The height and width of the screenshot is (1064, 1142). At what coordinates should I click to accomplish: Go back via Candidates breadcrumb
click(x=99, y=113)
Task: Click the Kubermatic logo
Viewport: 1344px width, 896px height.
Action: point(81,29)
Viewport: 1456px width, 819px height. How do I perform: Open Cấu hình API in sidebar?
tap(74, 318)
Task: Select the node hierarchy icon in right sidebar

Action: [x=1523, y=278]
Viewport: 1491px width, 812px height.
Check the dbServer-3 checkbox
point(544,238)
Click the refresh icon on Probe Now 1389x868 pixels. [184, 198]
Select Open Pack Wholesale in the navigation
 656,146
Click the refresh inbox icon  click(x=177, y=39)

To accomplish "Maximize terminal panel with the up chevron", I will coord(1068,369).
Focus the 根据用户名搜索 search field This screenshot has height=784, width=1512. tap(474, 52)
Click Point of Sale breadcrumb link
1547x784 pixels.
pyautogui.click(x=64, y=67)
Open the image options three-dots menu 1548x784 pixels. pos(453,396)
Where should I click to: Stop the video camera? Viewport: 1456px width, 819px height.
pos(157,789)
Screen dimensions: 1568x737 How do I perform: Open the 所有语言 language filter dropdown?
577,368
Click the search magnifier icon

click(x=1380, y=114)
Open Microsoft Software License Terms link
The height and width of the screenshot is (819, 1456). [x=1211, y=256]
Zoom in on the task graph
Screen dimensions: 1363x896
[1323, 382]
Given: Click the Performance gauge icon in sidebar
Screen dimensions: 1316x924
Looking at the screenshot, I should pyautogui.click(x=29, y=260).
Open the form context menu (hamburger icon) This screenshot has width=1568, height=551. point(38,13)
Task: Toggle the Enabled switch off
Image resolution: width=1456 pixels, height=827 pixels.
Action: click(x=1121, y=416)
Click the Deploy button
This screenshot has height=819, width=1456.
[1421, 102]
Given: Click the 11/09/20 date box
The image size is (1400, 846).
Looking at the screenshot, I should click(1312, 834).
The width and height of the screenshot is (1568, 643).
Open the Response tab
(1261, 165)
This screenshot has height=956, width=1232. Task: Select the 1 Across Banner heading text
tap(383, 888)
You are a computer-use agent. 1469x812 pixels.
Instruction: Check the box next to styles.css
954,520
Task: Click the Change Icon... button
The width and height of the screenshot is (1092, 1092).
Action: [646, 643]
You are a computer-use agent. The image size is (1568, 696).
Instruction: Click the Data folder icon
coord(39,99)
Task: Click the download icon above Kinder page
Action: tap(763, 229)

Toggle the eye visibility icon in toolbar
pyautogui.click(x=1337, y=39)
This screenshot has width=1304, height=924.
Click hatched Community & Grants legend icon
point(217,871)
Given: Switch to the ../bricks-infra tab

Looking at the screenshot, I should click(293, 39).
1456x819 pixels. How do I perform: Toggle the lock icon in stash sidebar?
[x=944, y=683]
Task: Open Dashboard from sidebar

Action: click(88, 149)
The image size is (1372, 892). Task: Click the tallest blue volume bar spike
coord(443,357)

==*==

Every record, word for word, must be returned.

▶ _Response to the task_:
The height and width of the screenshot is (1064, 1142). At what coordinates should I click to accomplish: Go back via Candidates breadcrumb
click(x=99, y=113)
Task: Click the Kubermatic logo
Viewport: 1344px width, 896px height.
Action: point(81,29)
Viewport: 1456px width, 819px height. How do I perform: Open Cấu hình API in sidebar?
tap(74, 318)
Task: Select the node hierarchy icon in right sidebar

Action: [x=1523, y=278]
Viewport: 1491px width, 812px height.
Check the dbServer-3 checkbox
point(544,238)
Click the refresh icon on Probe Now 1389x868 pixels. [184, 198]
Select Open Pack Wholesale in the navigation
 656,146
Click the refresh inbox icon  click(x=177, y=39)

To accomplish "Maximize terminal panel with the up chevron", I will coord(1068,369).
Focus the 根据用户名搜索 search field This screenshot has height=784, width=1512. tap(474, 52)
Click Point of Sale breadcrumb link
1547x784 pixels.
pyautogui.click(x=64, y=67)
Open the image options three-dots menu 1548x784 pixels. pos(453,396)
Where should I click to: Stop the video camera? Viewport: 1456px width, 819px height.
pos(157,789)
Screen dimensions: 1568x737 How do I perform: Open the 所有语言 language filter dropdown?
577,368
Click the search magnifier icon

click(x=1380, y=114)
Open Microsoft Software License Terms link
The height and width of the screenshot is (819, 1456). [x=1211, y=256]
Zoom in on the task graph
Screen dimensions: 1363x896
[1323, 382]
Given: Click the Performance gauge icon in sidebar
Screen dimensions: 1316x924
Looking at the screenshot, I should pyautogui.click(x=29, y=260).
Open the form context menu (hamburger icon) This screenshot has width=1568, height=551. point(38,13)
Task: Toggle the Enabled switch off
Image resolution: width=1456 pixels, height=827 pixels.
Action: click(x=1121, y=416)
Click the Deploy button
This screenshot has height=819, width=1456.
[1421, 102]
Given: Click the 11/09/20 date box
The image size is (1400, 846).
Looking at the screenshot, I should click(1312, 834).
The width and height of the screenshot is (1568, 643).
Open the Response tab
(1261, 165)
This screenshot has height=956, width=1232. Task: Select the 1 Across Banner heading text
tap(383, 888)
You are a computer-use agent. 1469x812 pixels.
Instruction: Check the box next to styles.css
954,520
Task: Click the Change Icon... button
The width and height of the screenshot is (1092, 1092).
Action: [646, 643]
You are a computer-use agent. The image size is (1568, 696).
Instruction: Click the Data folder icon
coord(39,99)
Task: Click the download icon above Kinder page
Action: tap(763, 229)

Toggle the eye visibility icon in toolbar
pyautogui.click(x=1337, y=39)
This screenshot has width=1304, height=924.
Click hatched Community & Grants legend icon
point(217,871)
Given: Switch to the ../bricks-infra tab

Looking at the screenshot, I should click(293, 39).
1456x819 pixels. How do I perform: Toggle the lock icon in stash sidebar?
[x=944, y=683]
Task: Open Dashboard from sidebar

Action: click(88, 149)
The image size is (1372, 892). Task: Click the tallest blue volume bar spike
coord(443,357)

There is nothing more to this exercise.